--- Start of TEXT EXTRACT ---
Sometimes lawsuits are filed to chill speech or harass people, rather than resolve legitimate legal disputes. These types of censorious lawsuits have been dubbed Strategic Lawsuits Against Public Participation, or SLAPPs. Those who bring SLAPPs hope that the time and money people need to defend themselves against the claims—and the stress that results—will intimidate them into silence. Anti-SLAPP laws such as the TCPA protect people from this kind of harassment. For example, thanks to the TCPA’s protections, a Texas court in 2016 dismissed a $1 million lawsuit that a pet-sitting company filed against a Dallas couple just for leaving the business a one-star Yelp review.
--- End of TEXT EXTRACT ---
**GIVEN INSTRUCTION A:** According to the SLAPP passage, what do people who bring SLAPPs hope will scare others into silence? List each thing.
**GIVEN INSTRUCTION B:** In the SLAPP passage, how much was the pet-sitting company's lawsuit against the Dallas couple for?
The lines that come next have nothing to do with the SLAPP passage.
--- Start of DATA SECTION ---
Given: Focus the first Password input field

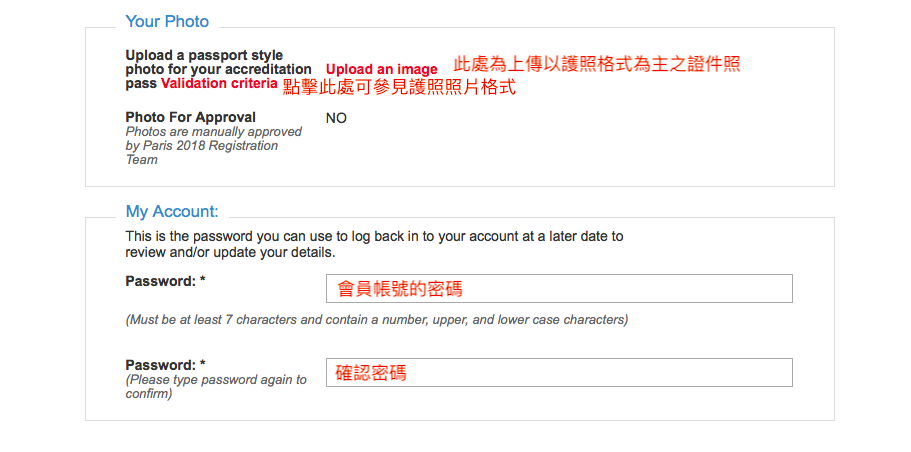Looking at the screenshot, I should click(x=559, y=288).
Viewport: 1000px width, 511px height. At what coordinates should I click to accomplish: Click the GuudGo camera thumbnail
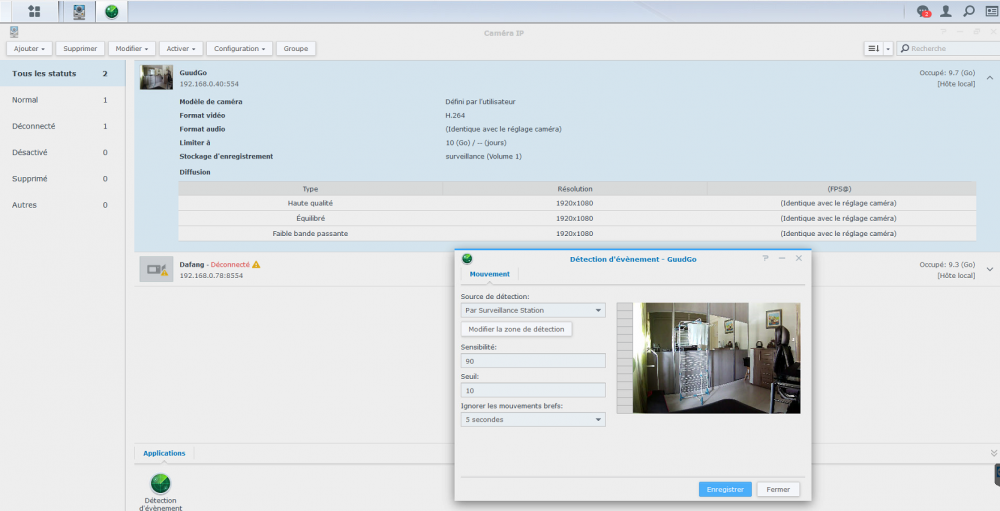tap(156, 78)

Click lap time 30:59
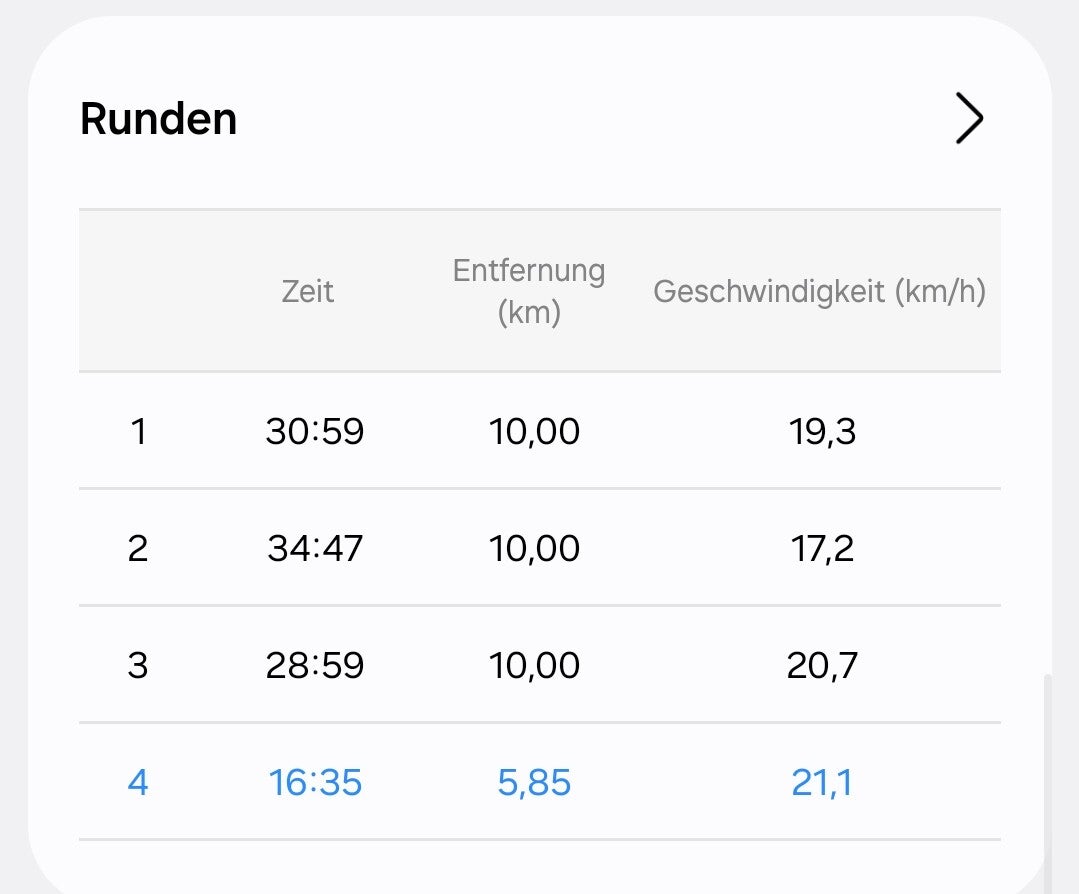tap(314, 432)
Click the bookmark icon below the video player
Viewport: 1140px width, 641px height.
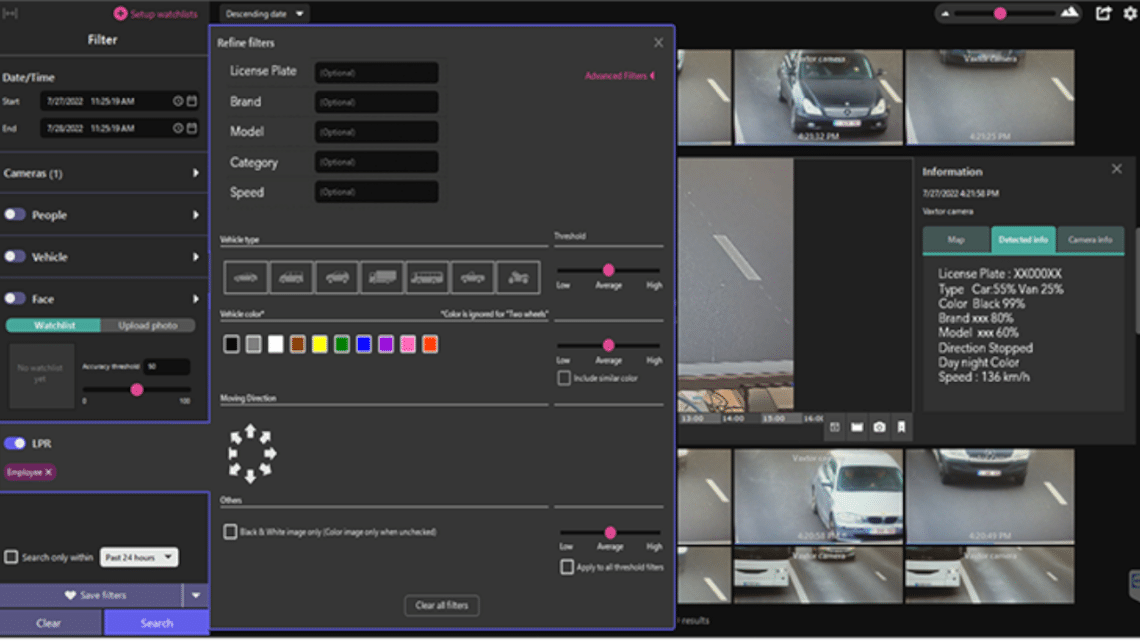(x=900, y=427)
--- End of DATA SECTION ---
--- Start of DATA SECTION ---
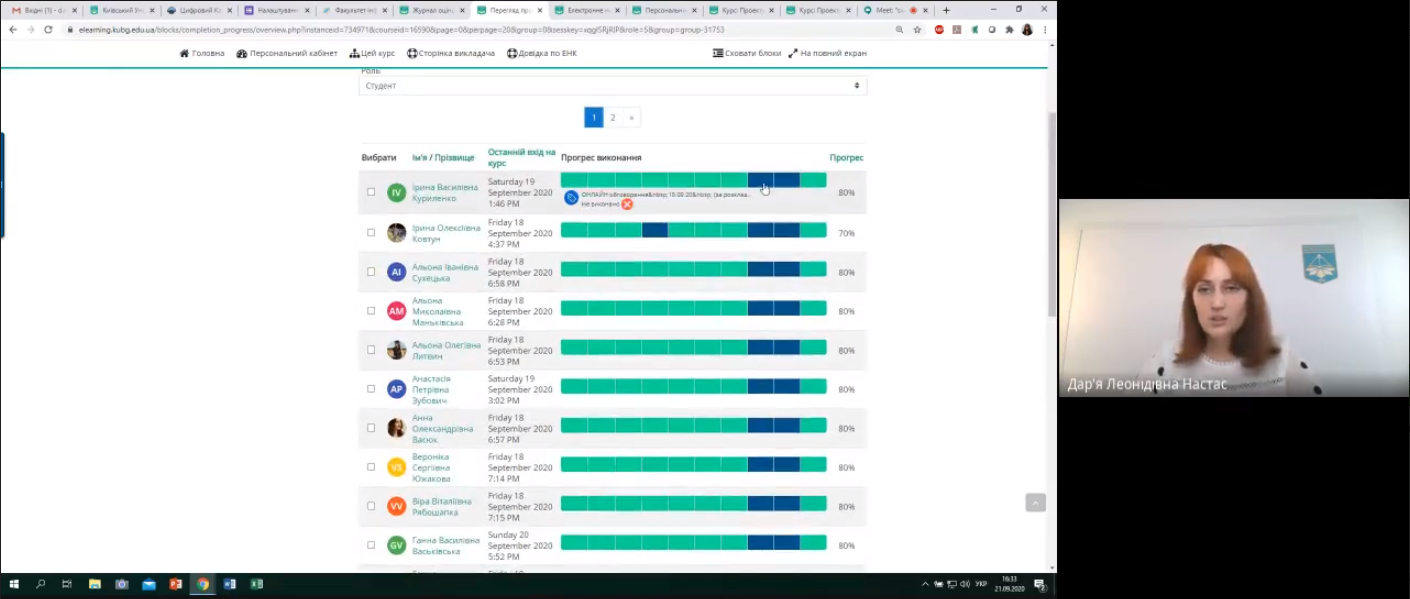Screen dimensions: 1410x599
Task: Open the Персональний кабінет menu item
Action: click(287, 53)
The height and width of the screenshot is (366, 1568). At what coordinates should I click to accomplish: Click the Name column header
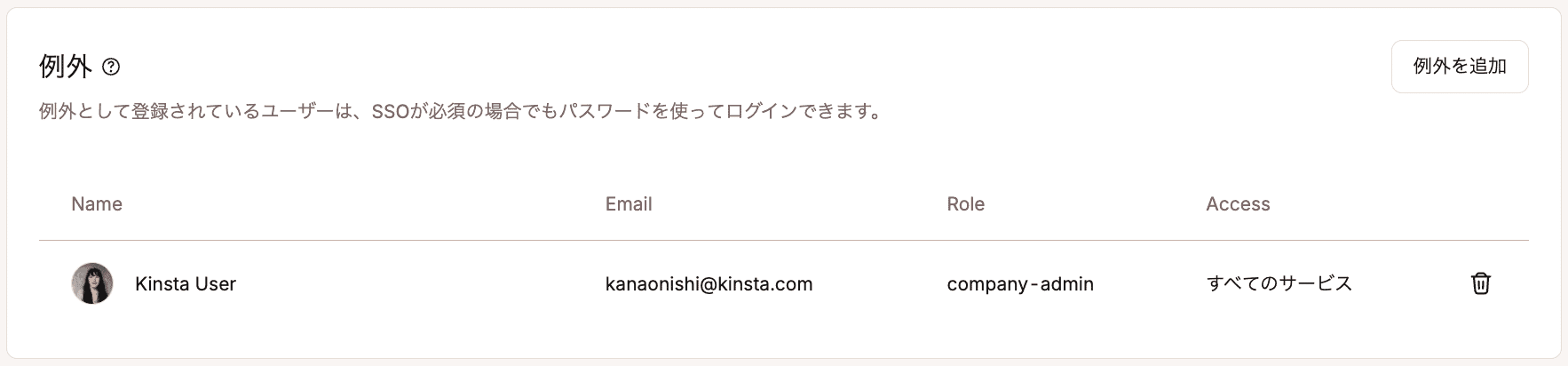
--- End of DATA SECTION ---
--- Start of DATA SECTION ---
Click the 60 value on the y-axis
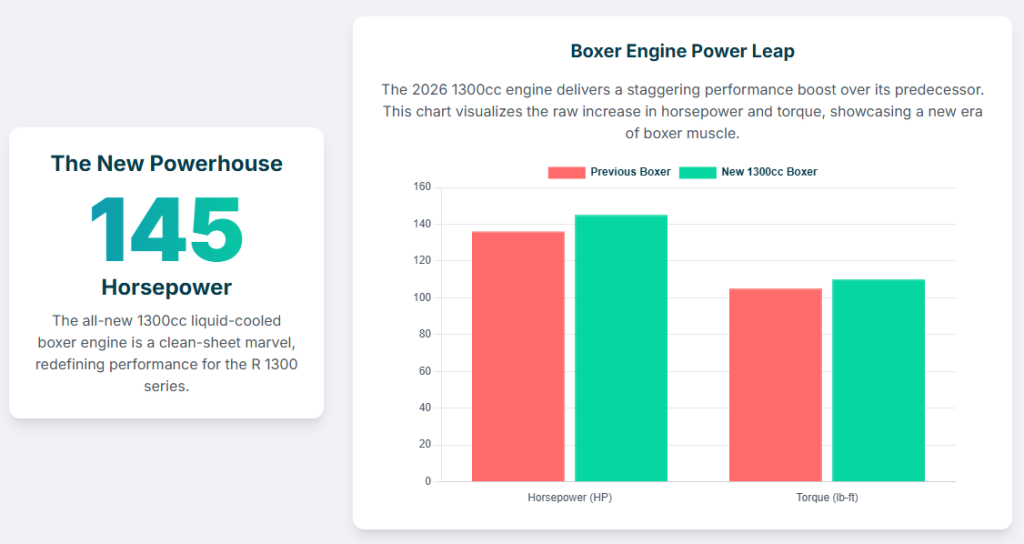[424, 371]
--- End of DATA SECTION ---
**RESPONSE A:**
- The time people need to defend themselves
- The money people need to defend themselves
- The stress that results

**RESPONSE B:** $1 million